The slides of Verschelde's 2003 talk also have some applications listed.

4) The market is not cornered, in particular methods that exploit sparsity are of high interest. For instance, in the Math Reviews of Li's 2003 survey, it is noted that half the 100 pages are involved with sparsity.

"More than half of this almost 100 page survey is devoted to the exploitation of sparsity, as most applications give rise to polynomials which have fewer monomials with nonzero coefficients than general polynomials of the same degree. Quite often, sparse systems then also have far fewer roots compared to systems of general polynomials of the same degree. Any homotopy continuation method which is based only on degree bounds will likely have to trace far too many diverging paths to find all solutions of a sparse polynomial system."

See also Section 10 of the above Wampler and Sommese paper, for the types of improvements that are being made (or would like to be seen).

5) Yes, though Wikipedia's information here ("25") is not exactly reliable. For instance, see section 8 of the aforementioned Wampler and Sommese paper (

"To put some of this in perspective, consider a sequence of polynomial systems arising from discretizing the Lotka–Volterra population model that is presented in Hauenstein et al. (2011). HOM4PS-2.0 and PHCpack both implement the polyhedral homotopy method for solving sparse polynomial systems, while Bertini implements regeneration (discussed in Section 10.2) for solving such systems (Hauenstein et al. 2011).

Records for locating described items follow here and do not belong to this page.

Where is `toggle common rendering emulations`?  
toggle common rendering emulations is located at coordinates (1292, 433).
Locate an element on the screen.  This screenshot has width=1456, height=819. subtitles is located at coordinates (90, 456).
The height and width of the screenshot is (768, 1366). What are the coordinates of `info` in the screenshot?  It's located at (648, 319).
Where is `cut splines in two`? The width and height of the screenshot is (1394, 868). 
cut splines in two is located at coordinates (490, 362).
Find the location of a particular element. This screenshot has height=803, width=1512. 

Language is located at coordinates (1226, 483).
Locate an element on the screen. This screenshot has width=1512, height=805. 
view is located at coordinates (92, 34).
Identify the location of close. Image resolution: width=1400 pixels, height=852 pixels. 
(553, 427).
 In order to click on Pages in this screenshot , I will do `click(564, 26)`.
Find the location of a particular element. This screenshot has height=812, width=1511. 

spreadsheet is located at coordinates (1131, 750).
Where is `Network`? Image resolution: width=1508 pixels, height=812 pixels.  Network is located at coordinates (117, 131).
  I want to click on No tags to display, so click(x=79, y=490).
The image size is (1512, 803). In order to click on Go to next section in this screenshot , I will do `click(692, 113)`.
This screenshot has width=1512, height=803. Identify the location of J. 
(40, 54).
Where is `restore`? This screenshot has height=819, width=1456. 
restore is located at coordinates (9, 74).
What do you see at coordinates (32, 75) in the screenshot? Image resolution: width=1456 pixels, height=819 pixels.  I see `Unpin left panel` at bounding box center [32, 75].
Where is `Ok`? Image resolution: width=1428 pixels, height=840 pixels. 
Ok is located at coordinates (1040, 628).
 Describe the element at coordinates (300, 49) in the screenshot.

For these systems, the number of solutions over C is the number of paths tracked by the polyhedral homotopy method. Even so, the polyhedral homotopy becomes impractical as the number of variables increases due to the computational complexity of computing a start system via the mixed volume. For example, consider solving the n = 24, 32, and 40 variable instances of the Lotka–Volterra model using a single core running 64-bit Linux. Here the number of non-singular isolated solutions equals $\sqrt{2^n}$ (which equals the mixed volume). For the 24 variable system, PHCpack took over 18 days while HOM4PS-2.0 and Bertini both took around 10 minutes. For the 32 variable system, PHCpack failed to solve the system in 45 days, HOM4PS-2.0 took over 3 days and Bertini took roughly 5 hours. For the 40 variable system, PHCpack and HOM4PS-2.0 both failed to solve the system in 45 days, but Bertini solved the system in under a week. Since regeneration is parallelizable, we also solved the 32 and 40 variable systems using 64 cores (8 nodes each having dual 2.33 GH Xeon 5410 quad-core processors). In parallel, Bertini took less than 8 minutes and 4 hours to solve the 32 and 40 variable polynomial systems, respectively."

In this example, Bertini thus found $\sqrt{2^{40}}$ isolated solutions, somewhat larger than the Wikipedia bound of 25. Of course the system should be "special" (likely meaning sparse in some sense) to deal with a large Bezout (or mixed volume) number, but many interesting systems do have particular properties. (The same is true for Gr\"obner basis methods, that the generic behavior might not be very relevant to any specific given instance.) I don't know if by "automatic" you want to be able to solve generic systems of a given Bezout number efficiently, probably that is a different question.